Long before the Europeans arrived, since around 2000 BC, the island was inhabited by indegneous people called Chamorro or Chamoru. It was first discovered by sea-faring people who migrated from southeastern Indonesia. However, little is known about these times, there are mostly some legends and Jesuit missionary accounts. But there are also a few archaeological evidences, among them faint drawings in this cave. They are located on the left side just inside the cave portal.
The islands were discovered by the Spanish in 1521, when Ferdinand Magellan reached them during his circumnavigation of the globe. It took 50 years until they claimed it, and 100 years until the colonization started with the arrival of the first missionaries. The cave was used as a prison during the Spanish period, at least according to legend. However, the cave is not really suitable for this, and so this story is not very plausible.

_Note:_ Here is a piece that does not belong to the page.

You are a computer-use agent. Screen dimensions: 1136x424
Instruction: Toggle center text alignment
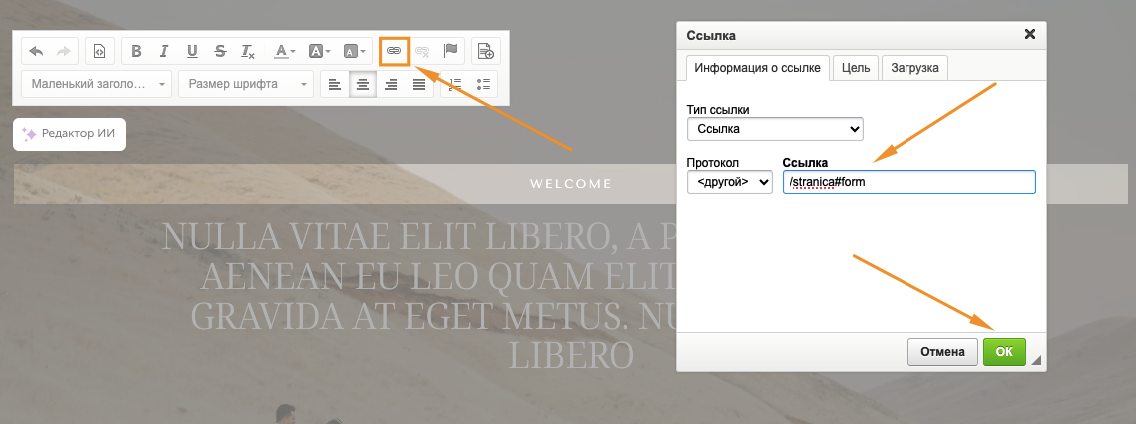tap(363, 84)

But the story from World War II is plausible: when the rumour spread that the American forces had landed on the island, many locals hid in this cave. At this time the islands were owned by the Japanese, and after the U.S. Marines landed on 15-JUN-1944 and there were three weeks fighting called the Battle of Saipan. There is also a story that Japanese soldiers used the cave as a field hospital during the Battle of Saipan. There is a story, that during the last days of the battle the Japanese soldiers, nurses, doctors, and patients crowded around a single grenade. They planned to commit suicide as a last option to avoid being taken prisoners.
The cave has a entrance portal of decent size, the ceiling is mostly high. Be carefull when entering the cave, as the floor is sloping downwards and slippery, followed by a deep hole. There is a story about the skeleton of a Japanese soldier in uniform, which was found at the bottom of that hole. Probably he slipped and fell to death by accident, so we recommend to be careful.
In July 2008 the Marianas Visitors Authority's Destination Enhancement Committee and the CNMI Department of Public Works published their plans for the development and the closure of the site. The cave is now closed to the public for about one year. During this time it will be developed as a show cave with the construction of an elevated path and electric lighting. The project will cost some USD 1.5 Million and is funded by the Office of Insular Affair of the U.S. Department of Interior.